Les prophètes du temps de l'exil avaient
annoncé un retour des exilés prenant la forme d'un nouvel exode encore plus
glorieux que le premier. Lorsque le roi de Perse Cyrus s'empare en 538 de
Babylone et met du même coup fin à la domination babylonienne, il promulgue un
édit rendant
leur liberté à tous les Juifs retenus captifs en Mésopotamie. Tout semble donc
prêt pour opérer ce retour d'exil attendu depuis cinquante ans. Le livre d'Esdras précise que c'est le prince Sheshbaççar qui reçoit le dépôt des objets du temple. Comme
on ne trouvera plus trace de ce personnage dans la suite, on a cherché à
l'identifier. Certains proposent d'y voir la même personne que le prince
Shenazzar cité en 1Ch 3,18, ce qui fait de lui un descendant de David, et
l'oncle de celui qui sera réellement le rebâtisseur du temple, le prince
Zorobabel. Mais la mission de
Sheshbaççar, faute de soutien, va être un échec. Les occupants du pays,
Samaritains et Judéens restés sur place, voient d'un très mauvais oeil le retour
des exilés qui amènent avec eux tous les principes théologiques et liturgiques
développés en exil. Ceci est d'autant plus manifeste que, sur le plan politique,
le gouverneur de Samarie avait autorité sur la Judée. Il n'est dès lors pas
enthousiaste au projet de rétablissement d'une autonomie judéenne.

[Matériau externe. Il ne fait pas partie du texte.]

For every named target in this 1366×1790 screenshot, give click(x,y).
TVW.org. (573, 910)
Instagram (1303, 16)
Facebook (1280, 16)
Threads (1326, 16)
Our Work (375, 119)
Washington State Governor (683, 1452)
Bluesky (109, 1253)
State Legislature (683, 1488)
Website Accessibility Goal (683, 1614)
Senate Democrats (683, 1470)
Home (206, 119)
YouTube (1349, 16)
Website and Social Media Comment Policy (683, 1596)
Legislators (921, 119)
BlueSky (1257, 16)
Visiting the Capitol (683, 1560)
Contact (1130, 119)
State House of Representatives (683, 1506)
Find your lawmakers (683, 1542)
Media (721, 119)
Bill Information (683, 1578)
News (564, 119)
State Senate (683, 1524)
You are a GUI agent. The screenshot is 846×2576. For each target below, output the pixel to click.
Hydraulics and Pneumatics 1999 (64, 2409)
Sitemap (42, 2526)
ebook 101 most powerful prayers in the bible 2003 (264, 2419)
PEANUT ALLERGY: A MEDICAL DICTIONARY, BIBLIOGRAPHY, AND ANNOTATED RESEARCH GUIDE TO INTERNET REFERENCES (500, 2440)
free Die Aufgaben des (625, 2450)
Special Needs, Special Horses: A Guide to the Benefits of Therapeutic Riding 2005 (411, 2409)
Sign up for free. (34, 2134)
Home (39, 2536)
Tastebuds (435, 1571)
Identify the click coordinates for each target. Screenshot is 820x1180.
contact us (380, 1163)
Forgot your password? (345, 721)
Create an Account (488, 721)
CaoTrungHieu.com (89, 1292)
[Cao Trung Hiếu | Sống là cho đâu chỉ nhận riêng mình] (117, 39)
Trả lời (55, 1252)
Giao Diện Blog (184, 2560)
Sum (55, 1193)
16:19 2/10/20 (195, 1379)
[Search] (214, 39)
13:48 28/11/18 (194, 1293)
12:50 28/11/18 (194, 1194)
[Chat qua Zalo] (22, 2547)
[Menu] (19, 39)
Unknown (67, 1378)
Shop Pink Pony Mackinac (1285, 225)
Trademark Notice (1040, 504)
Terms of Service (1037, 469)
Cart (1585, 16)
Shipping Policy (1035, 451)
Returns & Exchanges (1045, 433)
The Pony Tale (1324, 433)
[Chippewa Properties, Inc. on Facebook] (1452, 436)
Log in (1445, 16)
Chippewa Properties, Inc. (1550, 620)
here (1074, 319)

Par ailleurs, les candidats au retour ne
sont pas légion. Beaucoup d'exilés se sont très bien adaptés à Babylone et y ont
refait leur vie et leur fortune. Ils ne sont pas enchantés à l'idée de quitter
tout cela pour revenir dans un pays pauvre, dans une ville à demi-ruinée, non
défendue, et dont la majorité de la population est hostile à leur arrivée. Seul
un petit nombre choisissent le chemin du retour et leurs noms seront consignés
avec soin.
Un clivage au sein du judaïsme post-exilique
On voit ici se mettre en place un ferment de division
qui va déchirer profondément le monde juif. Qui vont, désormais, être les Juifs
fidèles, le vrai peuple de Dieu? Trois groupes vont se trouver
confrontés:
Ceux qui n'ont jamais quitté la Judée Samarie, et qui se considèrent
comme les vrais Juifs enracinés dans la terre que Dieu donna à leurs
pères
Ceux qui sont revenus d'exil, l'élite intellectuelle et sacerdotale
qui n'a pas grande considération pour les petits restés sur place et qui
se considèrent les vrais garants d'un judaïsme qui a su résister à la
contamination païenne.
Ceux qui sont partis
en exil à Babylone ou qui ont fuit en Egypte et qui ne sont jamais
revenus, mais qui, au contraire, ont formé des
communautés juives vivantes dans leurs nouveaux pays d'adoption.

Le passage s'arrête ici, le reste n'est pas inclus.